Unter Vermittlung Pakistans haben der Iran und die USA ein Kriegsende vereinbart. Auch die Kämpfe im Libanon sollen enden. Trump ordnete ein Ende der Seeblockade an.
Quelle: DIE ZEIT, AFP, lk Aktualisiert am 14. Juni 2026, 23:49 Uhr
Die USA und der Iran haben sich nach Angaben ihres Vermittlers Pakistan auf ein Abkommen geeinigt. Es sei ein »Friedensabkommen« zwischen beiden Seiten erreicht worden, teilte Pakistans Premierminister Shebahz Sharif auf X mit. Es soll am kommenden Freitag in der Schweiz unterzeichnet werden.
US-Präsident Donald Trump bestätigte die Einigung. Zugleich habe er das Ende der US-Seeblockade in der Straße von Hormus angeordnet, teilte Trump mit.
Nach Darstellung des pakistanischen Premierministers erklärten sich beide Seiten dazu bereit, die militärischen Operationen »an allen Fronten« unverzüglich und dauerhaft einzustellen. Dazu zähle auch der Libanon. Weder vom Iran noch von Israel, dem Libanon oder der Hisbollah lag zunächst eine Stellungnahme vor.

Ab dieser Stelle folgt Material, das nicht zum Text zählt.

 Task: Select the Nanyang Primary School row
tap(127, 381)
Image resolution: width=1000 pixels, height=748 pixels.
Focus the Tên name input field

Nach Angaben Sharifs werden die Vermittler in dieser Woche eine Reihe von Treffen organisieren. Die Gespräche sollten vor der Umsetzung die »Grundlage für die technischen Verhandlungen und die offizielle Unterzeichnung« legen. Sharif dankte den USA und dem Iran für ihr Bekenntnis zu einer diplomatischen Lösung und würdigte zudem Katar, Saudi-Arabien und die Türkei für ihre Beiträge zu der Einigung.